[Collected data entries]
▶

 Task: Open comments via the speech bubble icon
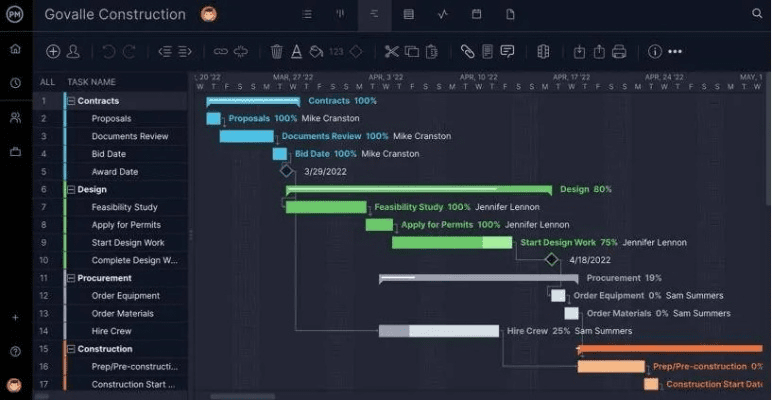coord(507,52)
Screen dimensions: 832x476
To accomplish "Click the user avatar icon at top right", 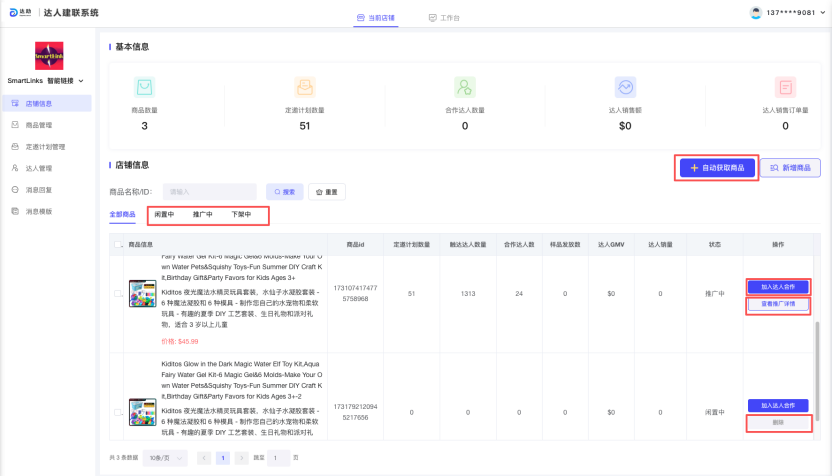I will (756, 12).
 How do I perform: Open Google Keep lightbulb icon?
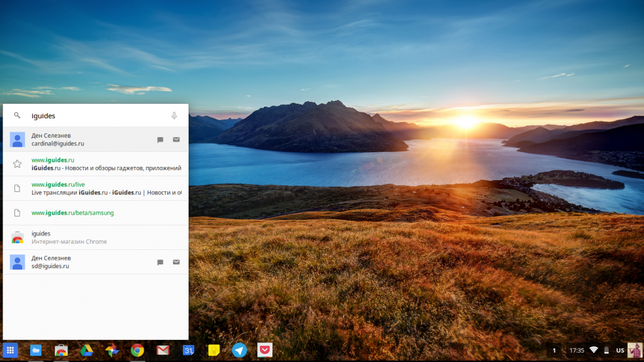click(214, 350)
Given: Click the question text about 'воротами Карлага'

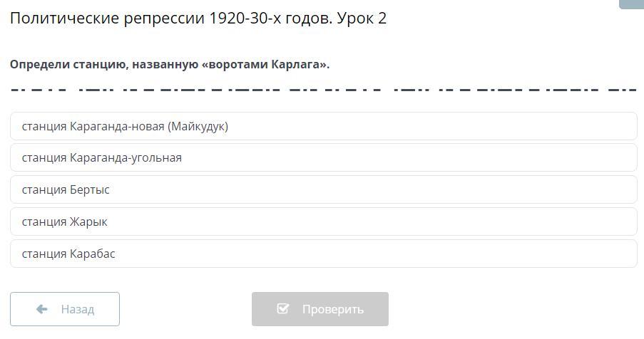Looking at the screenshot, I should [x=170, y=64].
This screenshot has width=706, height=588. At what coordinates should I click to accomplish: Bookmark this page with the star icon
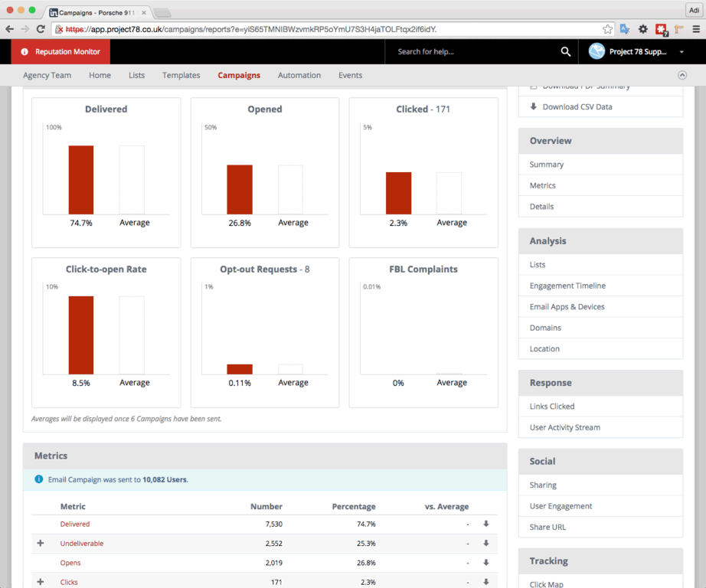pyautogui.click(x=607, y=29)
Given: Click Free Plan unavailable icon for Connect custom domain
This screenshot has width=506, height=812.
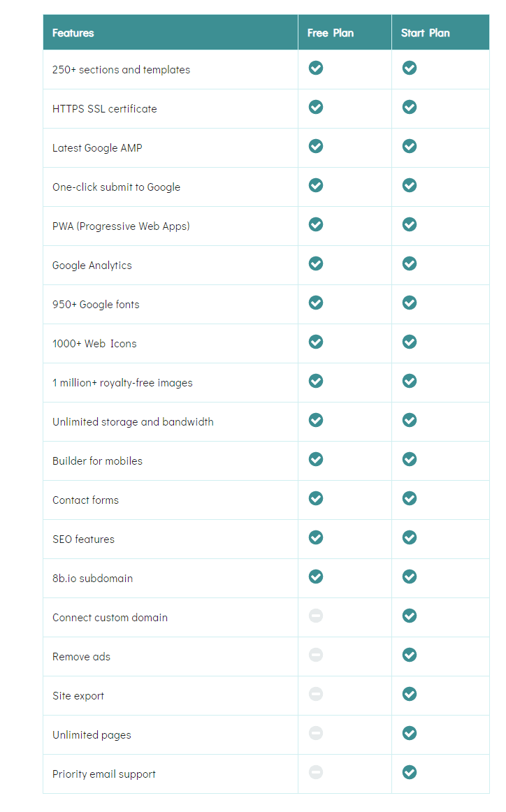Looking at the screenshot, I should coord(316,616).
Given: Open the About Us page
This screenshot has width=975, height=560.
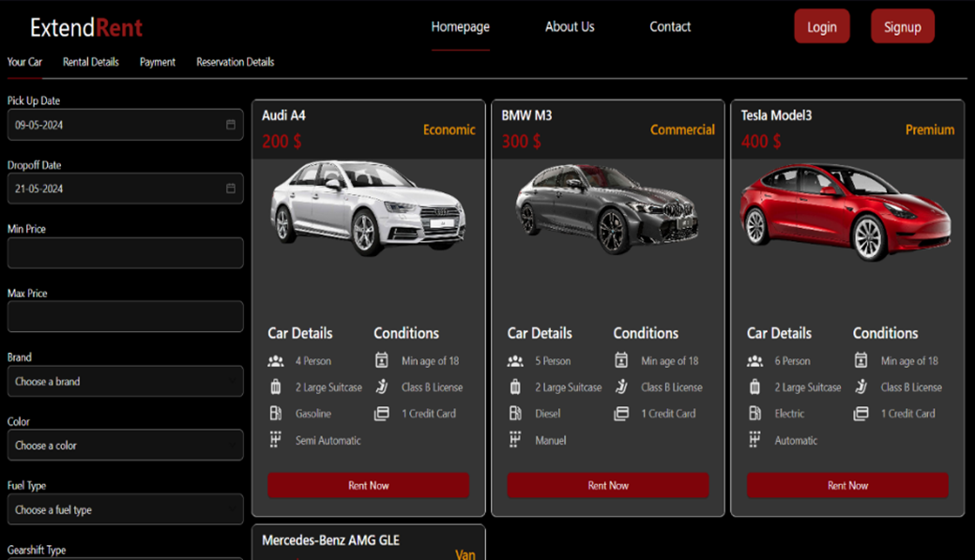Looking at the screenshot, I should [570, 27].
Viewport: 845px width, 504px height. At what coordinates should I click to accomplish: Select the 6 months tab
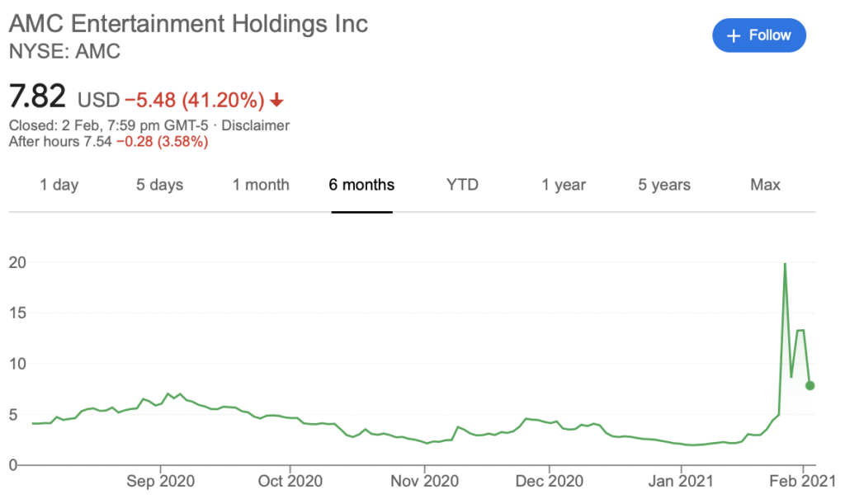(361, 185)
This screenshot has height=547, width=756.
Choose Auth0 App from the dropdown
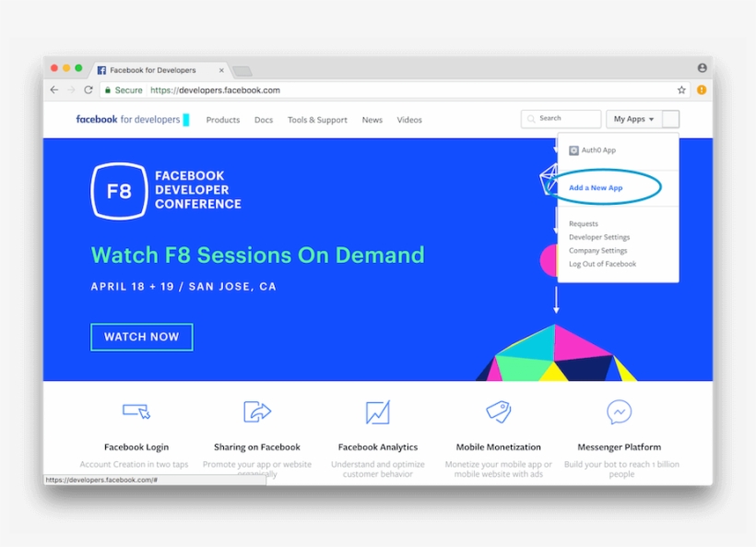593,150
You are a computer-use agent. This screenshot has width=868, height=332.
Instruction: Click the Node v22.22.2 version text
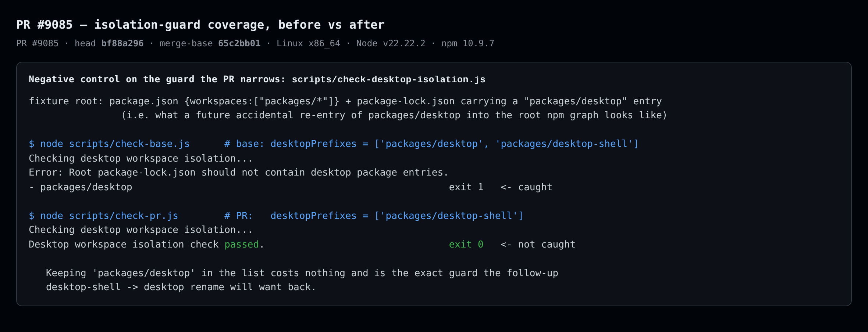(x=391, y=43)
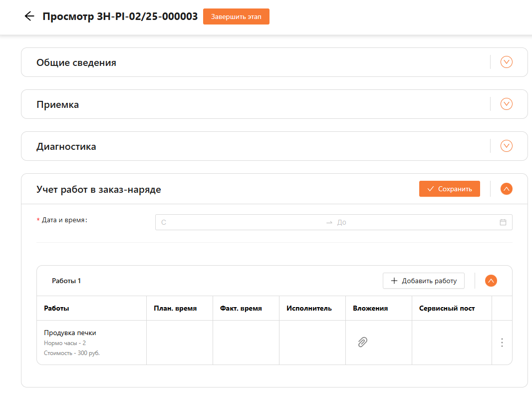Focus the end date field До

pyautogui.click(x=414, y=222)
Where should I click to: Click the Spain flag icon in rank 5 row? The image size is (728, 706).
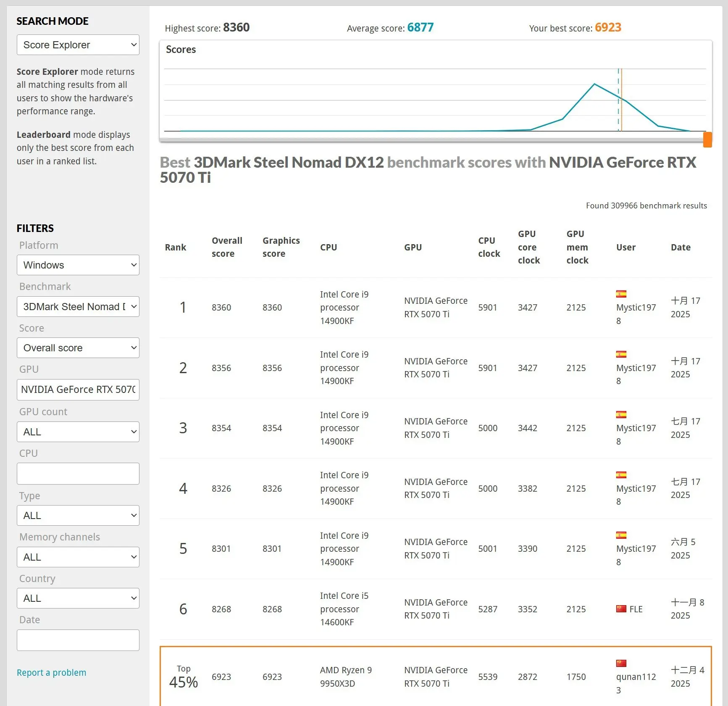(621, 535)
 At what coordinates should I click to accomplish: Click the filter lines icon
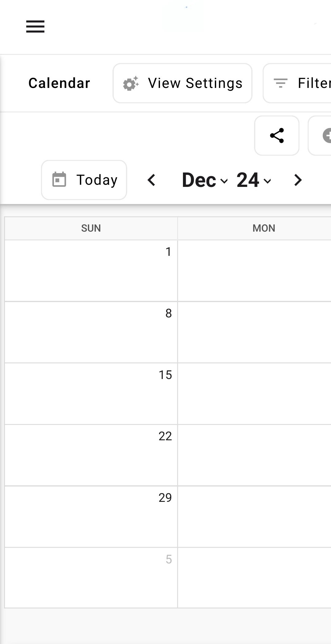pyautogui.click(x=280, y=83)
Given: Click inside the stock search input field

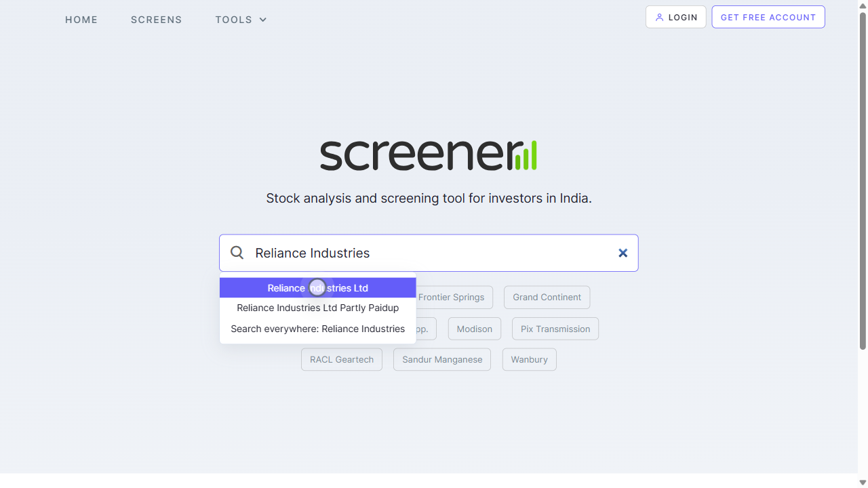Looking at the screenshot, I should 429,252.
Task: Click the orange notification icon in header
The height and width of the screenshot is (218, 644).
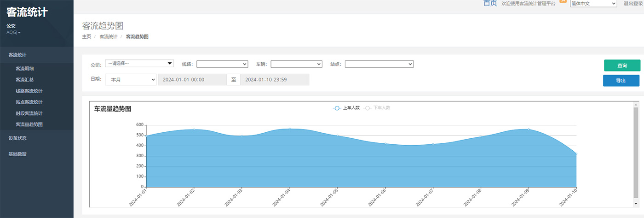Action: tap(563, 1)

◀

[WORK REQUIRED] From the line containing "Where should I" to the last line of the entries, copy every line exactly, including both ends, and leave out the pictures.

[OUTPUT BELOW]
Where should I click to: Click the Spain flag icon in rank 5 row? The image size is (728, 706).
(621, 535)
 At what coordinates should I click to accomplish: Click the filter lines icon
pyautogui.click(x=280, y=83)
Given: Click inside the stock search input field

Looking at the screenshot, I should 429,252.
Task: Click the orange notification icon in header
The height and width of the screenshot is (218, 644).
Action: tap(563, 1)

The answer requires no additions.